[Entries taken from a collection]
BEGIN
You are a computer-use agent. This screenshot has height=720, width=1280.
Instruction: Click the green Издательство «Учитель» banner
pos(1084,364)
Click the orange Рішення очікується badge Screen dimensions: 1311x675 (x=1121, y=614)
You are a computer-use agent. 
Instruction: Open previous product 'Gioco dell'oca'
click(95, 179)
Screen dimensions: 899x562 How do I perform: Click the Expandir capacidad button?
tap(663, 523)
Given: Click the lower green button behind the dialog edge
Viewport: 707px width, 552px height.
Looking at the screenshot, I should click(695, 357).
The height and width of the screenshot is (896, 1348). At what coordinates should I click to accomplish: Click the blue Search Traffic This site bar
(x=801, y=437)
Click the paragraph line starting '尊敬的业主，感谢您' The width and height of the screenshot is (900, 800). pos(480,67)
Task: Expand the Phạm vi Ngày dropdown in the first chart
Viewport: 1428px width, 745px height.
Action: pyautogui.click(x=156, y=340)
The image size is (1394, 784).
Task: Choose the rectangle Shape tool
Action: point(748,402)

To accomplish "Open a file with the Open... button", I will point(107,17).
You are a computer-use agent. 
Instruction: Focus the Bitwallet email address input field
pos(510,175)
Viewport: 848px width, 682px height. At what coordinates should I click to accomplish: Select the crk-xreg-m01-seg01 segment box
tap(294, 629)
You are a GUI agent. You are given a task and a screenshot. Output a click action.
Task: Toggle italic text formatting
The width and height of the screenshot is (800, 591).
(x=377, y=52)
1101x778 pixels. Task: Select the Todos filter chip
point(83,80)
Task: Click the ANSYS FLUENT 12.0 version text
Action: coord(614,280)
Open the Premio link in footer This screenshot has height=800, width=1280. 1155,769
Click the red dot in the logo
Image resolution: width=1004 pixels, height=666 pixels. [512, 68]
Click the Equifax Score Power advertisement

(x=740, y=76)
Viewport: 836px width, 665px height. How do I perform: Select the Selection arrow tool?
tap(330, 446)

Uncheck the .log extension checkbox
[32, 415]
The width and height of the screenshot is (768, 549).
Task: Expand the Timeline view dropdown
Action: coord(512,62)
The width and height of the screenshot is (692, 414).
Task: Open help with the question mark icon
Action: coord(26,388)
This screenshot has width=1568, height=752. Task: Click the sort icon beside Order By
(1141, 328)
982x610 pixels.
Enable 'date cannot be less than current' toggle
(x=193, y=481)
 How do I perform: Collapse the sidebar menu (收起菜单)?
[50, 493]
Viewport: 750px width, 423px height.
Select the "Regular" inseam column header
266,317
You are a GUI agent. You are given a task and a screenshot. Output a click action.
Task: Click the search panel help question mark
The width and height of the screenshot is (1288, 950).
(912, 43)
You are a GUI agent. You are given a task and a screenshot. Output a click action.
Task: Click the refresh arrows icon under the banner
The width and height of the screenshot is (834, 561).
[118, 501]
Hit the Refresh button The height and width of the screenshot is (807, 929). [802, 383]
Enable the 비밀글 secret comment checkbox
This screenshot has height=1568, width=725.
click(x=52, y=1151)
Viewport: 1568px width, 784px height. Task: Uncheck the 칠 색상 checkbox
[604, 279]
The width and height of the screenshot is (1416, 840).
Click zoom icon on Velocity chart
END
• YOUR GOAL:
Find the line with "Click the paragraph" in the entries above. Retype it and each line after it, exactly, through the line with "Task: Expand the Phạm", and stop there.

• EXERCISE ANSWER:
Click the paragraph line starting '尊敬的业主，感谢您' The width and height of the screenshot is (900, 800). pos(480,67)
Task: Expand the Phạm vi Ngày dropdown in the first chart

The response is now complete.